Zera Silver Fink (1902-1979) was an American literary scholar and professor known for his studies on English Renaissance literature and humanism. In the 1940s in his book The Classical Republicans he developed the concept of classical republicanism arguing that Puritan political thought drew inspiration from classical Greece and Rome transmitted through Italian Renaissance theories of mixed government and the stability of the Venetian Republic.

Fink argued that Polybius and Niccolò Machiavelli, the latter in his Discourses on Livy, had a great influence on seventeenth-century "classical republicans" such as James Harrington. The "classical republicans", in turn, influenced eighteenth-century proponents of the Commonwealth.

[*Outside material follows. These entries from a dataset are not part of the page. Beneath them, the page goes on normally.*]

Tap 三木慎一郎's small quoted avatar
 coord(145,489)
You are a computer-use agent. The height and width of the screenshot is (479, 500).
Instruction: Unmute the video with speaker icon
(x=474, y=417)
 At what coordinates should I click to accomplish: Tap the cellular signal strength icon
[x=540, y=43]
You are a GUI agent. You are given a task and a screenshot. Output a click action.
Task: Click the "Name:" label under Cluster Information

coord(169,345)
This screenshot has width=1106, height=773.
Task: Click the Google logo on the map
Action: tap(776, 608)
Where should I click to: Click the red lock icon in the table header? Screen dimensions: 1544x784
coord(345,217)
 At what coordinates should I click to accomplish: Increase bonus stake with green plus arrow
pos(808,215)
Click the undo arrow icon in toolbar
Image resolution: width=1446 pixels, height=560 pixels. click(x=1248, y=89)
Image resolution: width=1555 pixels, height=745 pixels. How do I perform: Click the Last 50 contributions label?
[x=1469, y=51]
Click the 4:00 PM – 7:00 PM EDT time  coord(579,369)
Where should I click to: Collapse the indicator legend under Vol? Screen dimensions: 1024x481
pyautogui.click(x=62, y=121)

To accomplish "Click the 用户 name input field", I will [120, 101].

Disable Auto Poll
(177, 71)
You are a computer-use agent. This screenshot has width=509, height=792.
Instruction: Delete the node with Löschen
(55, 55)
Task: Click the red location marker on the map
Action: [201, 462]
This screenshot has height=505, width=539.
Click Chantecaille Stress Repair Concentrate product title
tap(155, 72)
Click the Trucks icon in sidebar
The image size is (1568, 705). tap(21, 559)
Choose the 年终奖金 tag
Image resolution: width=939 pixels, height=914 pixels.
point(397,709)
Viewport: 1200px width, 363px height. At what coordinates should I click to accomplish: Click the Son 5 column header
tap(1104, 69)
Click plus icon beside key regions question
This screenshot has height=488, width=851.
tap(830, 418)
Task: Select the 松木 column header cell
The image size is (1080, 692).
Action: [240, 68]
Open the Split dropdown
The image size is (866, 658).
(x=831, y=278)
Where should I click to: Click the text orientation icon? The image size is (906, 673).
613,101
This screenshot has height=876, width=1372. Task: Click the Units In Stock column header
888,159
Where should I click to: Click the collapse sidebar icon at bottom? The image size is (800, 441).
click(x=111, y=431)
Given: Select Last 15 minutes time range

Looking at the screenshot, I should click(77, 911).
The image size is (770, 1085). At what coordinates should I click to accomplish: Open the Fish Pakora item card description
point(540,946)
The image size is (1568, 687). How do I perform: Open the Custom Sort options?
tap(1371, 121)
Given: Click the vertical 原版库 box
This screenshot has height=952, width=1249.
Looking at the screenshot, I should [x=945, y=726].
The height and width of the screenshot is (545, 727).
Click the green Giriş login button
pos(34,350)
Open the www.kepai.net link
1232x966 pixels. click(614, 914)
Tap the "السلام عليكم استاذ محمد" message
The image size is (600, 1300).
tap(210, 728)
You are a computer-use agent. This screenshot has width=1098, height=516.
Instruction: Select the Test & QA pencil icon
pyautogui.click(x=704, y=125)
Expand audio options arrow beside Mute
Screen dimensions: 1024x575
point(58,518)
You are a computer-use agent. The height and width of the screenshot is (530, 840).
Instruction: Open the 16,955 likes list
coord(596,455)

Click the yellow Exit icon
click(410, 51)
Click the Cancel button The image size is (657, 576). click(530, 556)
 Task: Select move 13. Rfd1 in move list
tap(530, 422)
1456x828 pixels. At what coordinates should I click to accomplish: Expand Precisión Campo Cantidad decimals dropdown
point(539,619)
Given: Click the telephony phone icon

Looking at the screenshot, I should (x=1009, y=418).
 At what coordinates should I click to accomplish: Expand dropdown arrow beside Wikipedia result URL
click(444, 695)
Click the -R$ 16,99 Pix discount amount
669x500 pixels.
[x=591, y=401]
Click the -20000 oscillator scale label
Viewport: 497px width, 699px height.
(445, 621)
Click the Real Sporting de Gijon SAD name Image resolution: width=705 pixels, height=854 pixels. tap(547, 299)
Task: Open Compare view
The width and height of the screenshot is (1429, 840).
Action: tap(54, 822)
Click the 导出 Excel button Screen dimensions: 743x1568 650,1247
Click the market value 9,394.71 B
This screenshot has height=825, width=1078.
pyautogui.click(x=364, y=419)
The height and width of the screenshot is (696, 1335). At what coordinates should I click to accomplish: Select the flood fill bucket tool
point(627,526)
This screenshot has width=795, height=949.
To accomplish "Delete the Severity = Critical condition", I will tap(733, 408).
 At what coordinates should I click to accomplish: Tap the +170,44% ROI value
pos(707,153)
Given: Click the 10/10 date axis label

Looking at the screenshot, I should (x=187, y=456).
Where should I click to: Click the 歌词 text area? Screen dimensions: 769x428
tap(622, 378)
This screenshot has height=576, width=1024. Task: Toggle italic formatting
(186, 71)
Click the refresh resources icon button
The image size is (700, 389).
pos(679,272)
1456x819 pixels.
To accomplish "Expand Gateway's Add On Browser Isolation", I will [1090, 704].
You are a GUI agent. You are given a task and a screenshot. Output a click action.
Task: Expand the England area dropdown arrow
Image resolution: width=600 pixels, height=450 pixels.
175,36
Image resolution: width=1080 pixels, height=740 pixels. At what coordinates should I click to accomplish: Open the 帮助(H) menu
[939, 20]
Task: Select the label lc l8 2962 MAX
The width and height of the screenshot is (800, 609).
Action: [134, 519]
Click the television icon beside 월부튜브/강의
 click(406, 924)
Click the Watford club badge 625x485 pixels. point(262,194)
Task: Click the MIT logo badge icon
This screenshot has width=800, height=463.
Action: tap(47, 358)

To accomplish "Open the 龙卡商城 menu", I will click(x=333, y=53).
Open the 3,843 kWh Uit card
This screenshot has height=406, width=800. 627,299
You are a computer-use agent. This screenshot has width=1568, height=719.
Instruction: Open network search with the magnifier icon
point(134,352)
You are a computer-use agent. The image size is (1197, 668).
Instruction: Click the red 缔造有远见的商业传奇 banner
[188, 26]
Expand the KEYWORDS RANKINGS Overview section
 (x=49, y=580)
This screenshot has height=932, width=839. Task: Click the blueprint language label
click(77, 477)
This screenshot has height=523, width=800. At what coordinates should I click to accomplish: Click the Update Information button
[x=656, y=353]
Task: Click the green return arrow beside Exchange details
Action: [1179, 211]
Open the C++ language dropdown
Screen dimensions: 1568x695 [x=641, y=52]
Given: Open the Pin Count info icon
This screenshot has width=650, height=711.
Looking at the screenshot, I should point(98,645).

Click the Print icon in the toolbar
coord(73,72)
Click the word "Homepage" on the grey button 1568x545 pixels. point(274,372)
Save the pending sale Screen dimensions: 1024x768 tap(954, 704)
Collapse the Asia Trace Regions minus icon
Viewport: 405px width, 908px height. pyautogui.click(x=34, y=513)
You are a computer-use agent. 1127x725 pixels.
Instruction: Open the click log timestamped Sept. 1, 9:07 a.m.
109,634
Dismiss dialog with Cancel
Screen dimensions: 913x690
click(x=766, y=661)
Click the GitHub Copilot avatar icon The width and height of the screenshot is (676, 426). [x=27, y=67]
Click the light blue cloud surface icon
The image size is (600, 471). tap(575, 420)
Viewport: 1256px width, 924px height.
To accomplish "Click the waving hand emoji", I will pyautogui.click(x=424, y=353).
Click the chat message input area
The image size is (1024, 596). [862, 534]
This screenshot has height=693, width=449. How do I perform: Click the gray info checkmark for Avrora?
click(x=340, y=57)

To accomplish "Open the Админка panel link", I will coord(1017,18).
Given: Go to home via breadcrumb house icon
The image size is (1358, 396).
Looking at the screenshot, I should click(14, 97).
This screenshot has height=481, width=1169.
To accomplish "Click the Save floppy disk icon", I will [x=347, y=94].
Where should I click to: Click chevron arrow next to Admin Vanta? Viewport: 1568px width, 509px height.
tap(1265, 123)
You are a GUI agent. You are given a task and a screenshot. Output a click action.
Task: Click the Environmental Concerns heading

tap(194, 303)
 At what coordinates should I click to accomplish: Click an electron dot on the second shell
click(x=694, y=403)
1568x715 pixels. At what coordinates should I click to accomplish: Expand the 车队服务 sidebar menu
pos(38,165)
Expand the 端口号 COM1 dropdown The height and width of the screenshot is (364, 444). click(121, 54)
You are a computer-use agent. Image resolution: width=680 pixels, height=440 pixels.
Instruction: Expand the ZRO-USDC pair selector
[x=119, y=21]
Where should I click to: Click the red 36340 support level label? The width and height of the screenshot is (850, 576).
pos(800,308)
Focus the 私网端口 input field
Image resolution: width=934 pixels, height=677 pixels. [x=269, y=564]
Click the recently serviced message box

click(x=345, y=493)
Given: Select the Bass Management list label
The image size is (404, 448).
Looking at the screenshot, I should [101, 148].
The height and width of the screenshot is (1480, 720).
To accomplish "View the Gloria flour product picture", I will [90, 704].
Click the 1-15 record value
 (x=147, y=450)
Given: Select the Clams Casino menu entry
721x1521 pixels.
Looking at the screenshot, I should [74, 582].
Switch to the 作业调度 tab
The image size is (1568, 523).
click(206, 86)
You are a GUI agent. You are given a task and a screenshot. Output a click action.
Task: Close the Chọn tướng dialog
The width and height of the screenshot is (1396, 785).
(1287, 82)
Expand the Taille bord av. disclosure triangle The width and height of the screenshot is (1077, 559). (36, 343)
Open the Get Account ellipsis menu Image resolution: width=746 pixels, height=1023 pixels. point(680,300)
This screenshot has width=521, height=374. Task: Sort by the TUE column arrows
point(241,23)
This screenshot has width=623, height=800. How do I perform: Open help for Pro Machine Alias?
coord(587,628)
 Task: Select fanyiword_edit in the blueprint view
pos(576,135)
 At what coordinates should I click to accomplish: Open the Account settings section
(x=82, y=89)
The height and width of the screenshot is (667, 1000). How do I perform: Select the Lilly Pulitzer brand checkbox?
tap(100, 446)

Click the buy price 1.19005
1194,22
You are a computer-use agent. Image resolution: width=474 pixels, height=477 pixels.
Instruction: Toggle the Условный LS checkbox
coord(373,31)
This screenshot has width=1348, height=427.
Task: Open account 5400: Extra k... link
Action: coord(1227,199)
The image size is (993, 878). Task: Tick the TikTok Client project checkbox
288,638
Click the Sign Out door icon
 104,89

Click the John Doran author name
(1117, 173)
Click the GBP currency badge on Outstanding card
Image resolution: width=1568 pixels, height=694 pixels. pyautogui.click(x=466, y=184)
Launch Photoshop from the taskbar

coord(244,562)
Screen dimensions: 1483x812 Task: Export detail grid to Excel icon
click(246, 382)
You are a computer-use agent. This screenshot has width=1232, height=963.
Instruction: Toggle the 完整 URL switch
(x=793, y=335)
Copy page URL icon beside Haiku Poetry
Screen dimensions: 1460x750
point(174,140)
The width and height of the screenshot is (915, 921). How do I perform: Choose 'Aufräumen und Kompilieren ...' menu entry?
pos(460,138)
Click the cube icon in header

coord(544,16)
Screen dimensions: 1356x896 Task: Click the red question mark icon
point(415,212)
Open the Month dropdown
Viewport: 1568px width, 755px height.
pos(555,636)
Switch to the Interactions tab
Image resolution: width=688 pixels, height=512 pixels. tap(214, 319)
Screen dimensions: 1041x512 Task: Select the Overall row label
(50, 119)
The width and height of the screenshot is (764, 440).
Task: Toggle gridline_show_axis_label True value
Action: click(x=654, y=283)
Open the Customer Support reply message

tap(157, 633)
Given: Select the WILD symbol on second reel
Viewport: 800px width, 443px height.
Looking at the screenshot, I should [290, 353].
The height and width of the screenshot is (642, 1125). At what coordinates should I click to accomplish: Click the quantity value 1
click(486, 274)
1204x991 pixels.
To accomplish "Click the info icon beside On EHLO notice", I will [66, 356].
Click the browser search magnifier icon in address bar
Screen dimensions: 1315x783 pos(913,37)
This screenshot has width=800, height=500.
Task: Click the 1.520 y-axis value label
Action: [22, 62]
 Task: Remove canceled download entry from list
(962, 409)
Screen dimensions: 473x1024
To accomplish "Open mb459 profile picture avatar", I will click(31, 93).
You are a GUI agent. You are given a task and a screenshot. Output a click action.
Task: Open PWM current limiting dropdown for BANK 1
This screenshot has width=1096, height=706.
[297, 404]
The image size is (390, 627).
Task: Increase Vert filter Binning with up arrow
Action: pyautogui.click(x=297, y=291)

Fink influenced both the political theorist Hannah Arendt as well as J. G. A. Pocock, the historian and author of The Machiavellian Moment.

==Bibliography==
===Works===
- Fink, Zera Silver (1942). "The Theory of the Mixed State and the Development of Milton's Political Thought"
- Fink, Zera Silver (1945). "The Classical Republicans: An Essay in the Recovery of a Pattern of Thought in Seventeenth Century England"

===Sources===
- Arendt, Hannah (1963). "On Revolution"
- Pocock, J. G. A. (1965). "Machiavelli, Harrington and English Political Ideologies in the Eighteenth Century"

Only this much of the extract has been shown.